#### [TASK STATEMENT]
Tell how many lines in the data contain the string "computer", using a single number as the whole reply.
..........
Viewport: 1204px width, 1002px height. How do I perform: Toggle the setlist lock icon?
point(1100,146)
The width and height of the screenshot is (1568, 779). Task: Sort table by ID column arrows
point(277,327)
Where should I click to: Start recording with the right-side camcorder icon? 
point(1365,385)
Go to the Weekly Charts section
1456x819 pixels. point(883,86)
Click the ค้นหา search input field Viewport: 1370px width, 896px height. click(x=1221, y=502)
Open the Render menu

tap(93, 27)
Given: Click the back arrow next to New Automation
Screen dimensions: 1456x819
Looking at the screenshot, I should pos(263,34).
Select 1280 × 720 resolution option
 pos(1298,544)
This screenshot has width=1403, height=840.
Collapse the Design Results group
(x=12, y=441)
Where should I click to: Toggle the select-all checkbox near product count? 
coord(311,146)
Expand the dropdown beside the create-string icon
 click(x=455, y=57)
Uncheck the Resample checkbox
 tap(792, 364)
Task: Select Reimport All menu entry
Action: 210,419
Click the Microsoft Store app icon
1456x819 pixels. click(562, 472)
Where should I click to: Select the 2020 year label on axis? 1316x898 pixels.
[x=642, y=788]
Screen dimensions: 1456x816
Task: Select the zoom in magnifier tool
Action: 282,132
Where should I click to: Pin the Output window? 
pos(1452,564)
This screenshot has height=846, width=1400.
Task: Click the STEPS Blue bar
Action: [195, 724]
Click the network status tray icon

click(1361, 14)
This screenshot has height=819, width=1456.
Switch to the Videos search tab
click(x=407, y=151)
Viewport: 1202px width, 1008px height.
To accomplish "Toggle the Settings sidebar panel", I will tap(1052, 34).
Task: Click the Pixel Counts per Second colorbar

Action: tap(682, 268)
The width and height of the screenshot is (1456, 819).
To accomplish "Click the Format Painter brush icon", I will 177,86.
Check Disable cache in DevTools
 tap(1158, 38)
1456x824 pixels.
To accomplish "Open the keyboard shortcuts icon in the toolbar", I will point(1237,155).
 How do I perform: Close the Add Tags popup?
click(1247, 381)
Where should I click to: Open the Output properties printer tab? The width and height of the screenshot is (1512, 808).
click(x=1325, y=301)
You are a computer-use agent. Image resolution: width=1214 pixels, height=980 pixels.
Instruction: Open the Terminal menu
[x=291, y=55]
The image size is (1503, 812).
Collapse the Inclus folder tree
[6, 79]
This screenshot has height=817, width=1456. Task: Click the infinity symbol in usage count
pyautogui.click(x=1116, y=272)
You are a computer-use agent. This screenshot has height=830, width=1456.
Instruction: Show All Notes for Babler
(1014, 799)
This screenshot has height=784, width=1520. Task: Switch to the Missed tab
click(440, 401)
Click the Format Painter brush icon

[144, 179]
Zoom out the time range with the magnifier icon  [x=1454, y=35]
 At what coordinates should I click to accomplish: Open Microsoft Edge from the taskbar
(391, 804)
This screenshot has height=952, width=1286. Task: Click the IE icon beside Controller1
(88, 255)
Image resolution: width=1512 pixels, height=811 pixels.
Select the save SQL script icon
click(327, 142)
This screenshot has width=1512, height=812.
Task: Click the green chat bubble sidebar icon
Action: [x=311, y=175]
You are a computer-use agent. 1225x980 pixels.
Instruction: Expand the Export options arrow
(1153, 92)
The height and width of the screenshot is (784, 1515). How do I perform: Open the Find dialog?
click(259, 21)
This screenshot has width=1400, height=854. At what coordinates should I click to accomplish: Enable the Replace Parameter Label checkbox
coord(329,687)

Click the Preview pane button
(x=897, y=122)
..........
#### [YOUR SOLUTION]
3